## Work instructions
Please list each line in the listing below that contains the word "HYUNDAI", copying every such line in full.

## Entries

_ _ _ _ _

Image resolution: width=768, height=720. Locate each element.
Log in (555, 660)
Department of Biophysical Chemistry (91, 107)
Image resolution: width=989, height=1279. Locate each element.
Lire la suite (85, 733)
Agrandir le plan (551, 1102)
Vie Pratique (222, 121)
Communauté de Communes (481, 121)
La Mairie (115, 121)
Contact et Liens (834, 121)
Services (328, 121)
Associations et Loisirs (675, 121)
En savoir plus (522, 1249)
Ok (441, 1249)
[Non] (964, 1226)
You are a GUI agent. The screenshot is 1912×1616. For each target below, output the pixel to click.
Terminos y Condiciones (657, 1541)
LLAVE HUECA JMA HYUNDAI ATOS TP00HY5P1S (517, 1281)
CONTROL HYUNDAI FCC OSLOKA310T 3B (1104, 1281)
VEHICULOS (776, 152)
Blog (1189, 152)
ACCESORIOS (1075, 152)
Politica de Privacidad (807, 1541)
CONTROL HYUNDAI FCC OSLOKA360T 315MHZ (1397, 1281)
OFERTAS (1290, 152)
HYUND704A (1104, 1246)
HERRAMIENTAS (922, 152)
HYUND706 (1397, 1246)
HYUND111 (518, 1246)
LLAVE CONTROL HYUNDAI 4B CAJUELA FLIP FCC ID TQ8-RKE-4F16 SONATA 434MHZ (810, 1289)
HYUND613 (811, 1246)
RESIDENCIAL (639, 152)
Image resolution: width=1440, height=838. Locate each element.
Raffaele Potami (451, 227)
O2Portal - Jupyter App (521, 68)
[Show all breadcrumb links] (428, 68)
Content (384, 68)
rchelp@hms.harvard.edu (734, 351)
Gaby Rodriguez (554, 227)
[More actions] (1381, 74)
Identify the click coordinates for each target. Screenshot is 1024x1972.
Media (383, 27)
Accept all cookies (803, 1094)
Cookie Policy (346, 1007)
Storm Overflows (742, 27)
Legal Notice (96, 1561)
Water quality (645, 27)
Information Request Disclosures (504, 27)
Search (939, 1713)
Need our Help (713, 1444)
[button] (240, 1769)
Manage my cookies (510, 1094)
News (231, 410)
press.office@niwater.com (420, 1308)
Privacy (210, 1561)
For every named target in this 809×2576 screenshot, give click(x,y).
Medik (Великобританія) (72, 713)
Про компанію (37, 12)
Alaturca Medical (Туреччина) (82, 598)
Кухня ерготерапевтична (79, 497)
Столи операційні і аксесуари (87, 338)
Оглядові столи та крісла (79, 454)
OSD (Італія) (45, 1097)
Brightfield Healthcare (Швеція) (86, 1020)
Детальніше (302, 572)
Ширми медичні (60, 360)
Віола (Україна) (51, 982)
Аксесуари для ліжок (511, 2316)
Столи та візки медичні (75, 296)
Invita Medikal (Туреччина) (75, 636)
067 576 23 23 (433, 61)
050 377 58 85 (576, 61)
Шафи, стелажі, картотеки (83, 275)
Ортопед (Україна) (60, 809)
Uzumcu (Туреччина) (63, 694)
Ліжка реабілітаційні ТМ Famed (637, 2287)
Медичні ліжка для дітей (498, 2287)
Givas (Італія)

_ _ _ _ _

## Final answer
LLAVE HUECA JMA HYUNDAI ATOS TP00HY5P1S (517, 1281)
CONTROL HYUNDAI FCC OSLOKA310T 3B (1104, 1281)
CONTROL HYUNDAI FCC OSLOKA360T 315MHZ (1397, 1281)
LLAVE CONTROL HYUNDAI 4B CAJUELA FLIP FCC ID TQ8-RKE-4F16 SONATA 434MHZ (810, 1289)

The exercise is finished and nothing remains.